Imagine you were living in the late 1800s. Yes, it can be hard to put yourself in a time without the Internet, cell phones, television, or even—dare we say it—indoor plumbing. But, let us take you on a journey through the time period many deem so incredibly romantic, with the promise that, if your irregular bathing habits or lack of vaccinations wouldn’t do you in, your fashion sense certainly might.

Victorian Dresses: Drop-Dead Gorgeous

Women of the time were constantly in danger as a result of their fashion choices. For example, crinoline skirts, or hoop skirts—which were all the rage in the Victorian era in the homes of every economic class—were particularly dangerous. The volume that the skirt added to women would make them consistently unaware of their size, potentially causing them to go up in flames if they got too close to a fire grate, or even the candle lighting a tiny room. There was a similar issue with ballerinas and their tulle skirts, but that’s another story

The skirt had another problem as well. Working women attempting to care for themselves or their families by joining the industrial revolution could easily be caught in the cogs of the machinery.  Factory jobs and these voluminous skirts were simply not a safe combination. In fact, some workplaces even banned these outfits, due to their dangerous nature. Of course, the crinoline skirt wasn’t the only article in Victorian fashionistas’ closets that linked to tragedy.

Dye-ing for a Good Time: Scheele’s Green

The color green was extremely popular in Victorian society, especially an intense hue called Scheele’s Green, created in the 1770s. Unfortunately, this shade of green was created by a chemist who used, among other ingredients, potassium and arsenic. The color was known to cause the side effects of arsenic poisoning, such as sores, nausea, diarrhea, headaches, and tissue damage.

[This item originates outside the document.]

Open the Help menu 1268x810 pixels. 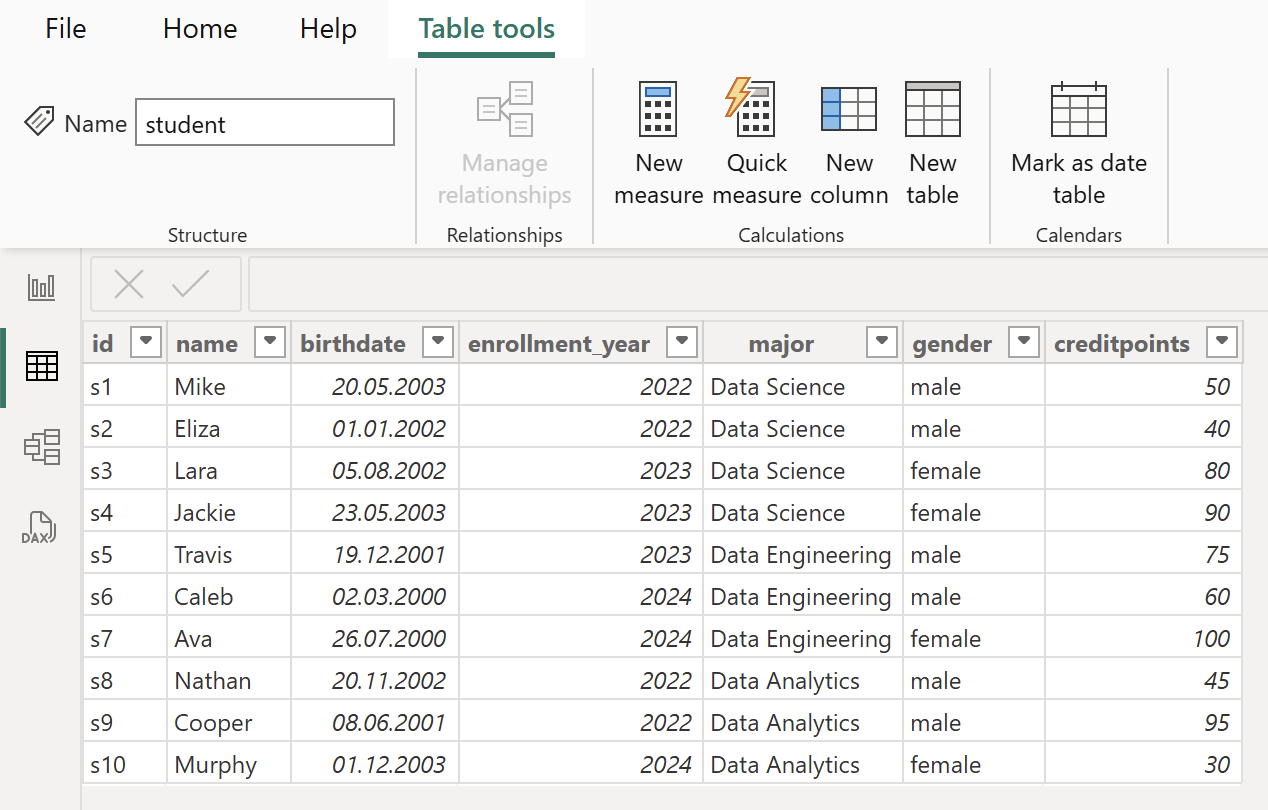pos(327,29)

Naturally, one would assume these women were unaware of the problem, but by the late 1800s, people were informed. In fact, in The British Medical Journal once said of the woman in the green dress, “She actually carries in her skirts poison enough to slay the whole of the admirers she may meet within half a dozen ball-rooms.” This didn’t stop women from desiring the color, and moreover, the real damage was inflicted upon those who brought the garments to life—such as the textile workers and dressmakers—as they worked directly with the fabric.

Via Wellcome Collection

Men’s Fashion: Sporting and Deadly

It’s easy to assume that women were the only ones affected by deadly fashion pieces, but the truth is men’s fashion was just as perplexing and just as dangerous. Men’s hats were often made with mercury—an element used to soften the fur from rabbits, and other small creatures, so it may be utilized for hat making. Again, those who created the hats were most at risk and suffered the greatest, experiencing a number of physical and psychological side effects. Gives a whole new meaning to the term Mad Hatter, doesn’t it?

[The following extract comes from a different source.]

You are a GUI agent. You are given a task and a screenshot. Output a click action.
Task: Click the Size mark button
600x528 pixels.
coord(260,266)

What’s more, rich and fashionable men, who wore detachable collars, would sometimes choke to death as a result of their elegant choices. The collars contained starch in order to keep them stiff throughout the day. When men gave themselves over to the drink, it left them at greater risk to potentially pass out, asphyxiate, and die—a tragedy that occurred frequently enough to give it the name “father killer.

Turn Out the Light…

Imagine wearing any one of these garments and the potential for harm that surrounded you: open flames, machinery, drinking too much, and choking to death. These potential dangers don’t even touch upon the long list of risks associated with Victorian fashion. Corsets had the ability when worn tight and often enough, to absolutely destroy your organs. Skirts could be tangled in carriage wheels leading to the possibility of being dragged for miles behind the wretched vehicle!

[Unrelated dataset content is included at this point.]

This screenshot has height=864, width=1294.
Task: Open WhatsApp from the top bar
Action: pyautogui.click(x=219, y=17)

Frankly, it would be enough to make anyone want to stay home in bed… that is, until you learned about the dangers of our nightwear. Many of the popular nightgowns and shirts for both men and women were made of flannelette—a type of cotton decorated to look like wool flannel. This highly-flammable material posed a risk of, when exposed to a measly candle spark or flame, catching people on fire while they slept.

All-in-all, Victorian fashion may have looked prim, proper, and perfect inside the history books, but as we all know, the price of fashion can be killer.